Um an seine großen Vorbilder heranzukommen oder dem Subgenre noch Neues abzukaufen, dafür fehlt dem rauen Werk dann aber leider doch noch eine ganze Ecke. Die eigentliche Geschichte ist kaum der Rede wert & läuft gegen mehrere Wände, was auch Sinn der Sache war. Trotzdem ließ mich hier viel mehr kalt als gedacht & Mitfiebern sieht anders aus. Und wenn man für die Charakter weder Mitleid noch Hoffnung oder Liebe spürt, dann tut sogar ein "Morgenkaffee" nur halb so weh. Obwohl das letzte Drittel schon so einige Tiefschläge mit sich brachte & mutige Kurven schlug. Musste erstmal selbst mein Short hochziehen & gucken ob ich keine blauen Flecken davongetragen habe...

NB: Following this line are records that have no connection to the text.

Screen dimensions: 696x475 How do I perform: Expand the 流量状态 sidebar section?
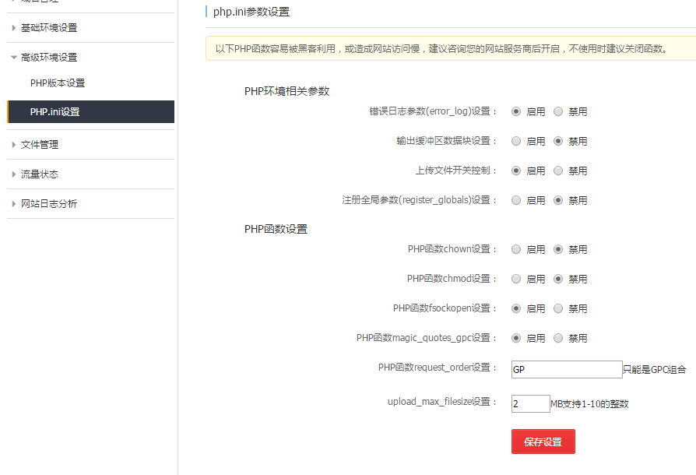pyautogui.click(x=39, y=174)
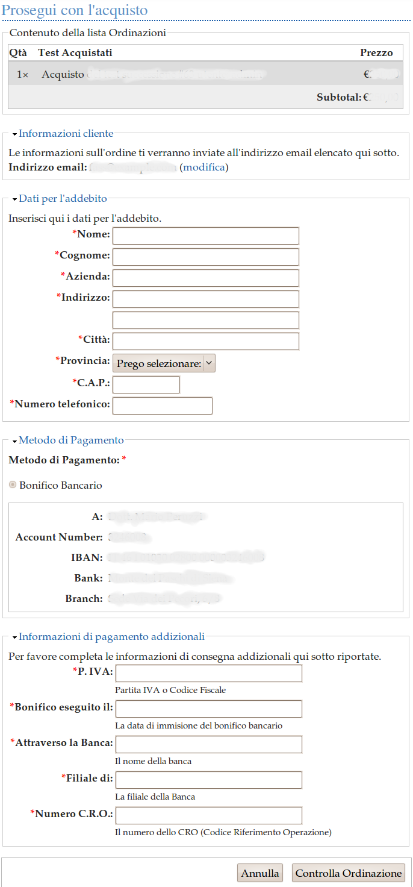Select the first Indirizzo address line

(x=206, y=299)
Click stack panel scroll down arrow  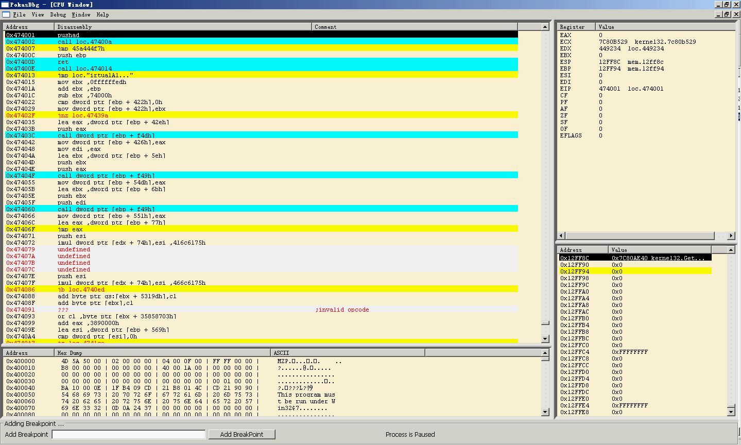731,411

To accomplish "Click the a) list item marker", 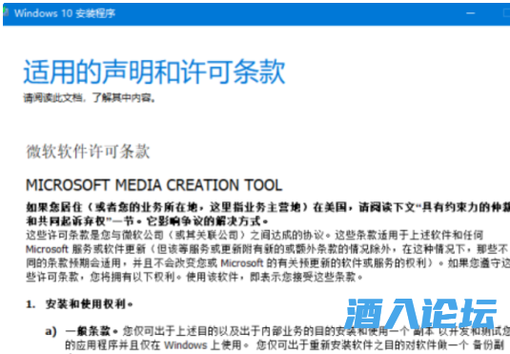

Fazit: guter & farbloser Knastfilm aus unserem nördlichen Nachbarland, der an sein Vorbild "Un Prophet" jedoch selten heranreicht. Für Fans dieses kargen & abgegrasten Subgenres aber eine niederschmetternde Entdeckung. Leichter Gangster-Geheimtipp!
P.S.: Nicht mit "Starred Up" verwechseln, den ich mal auf dem Fantasy Filmfest sah & der ganz ähnlich aussieht.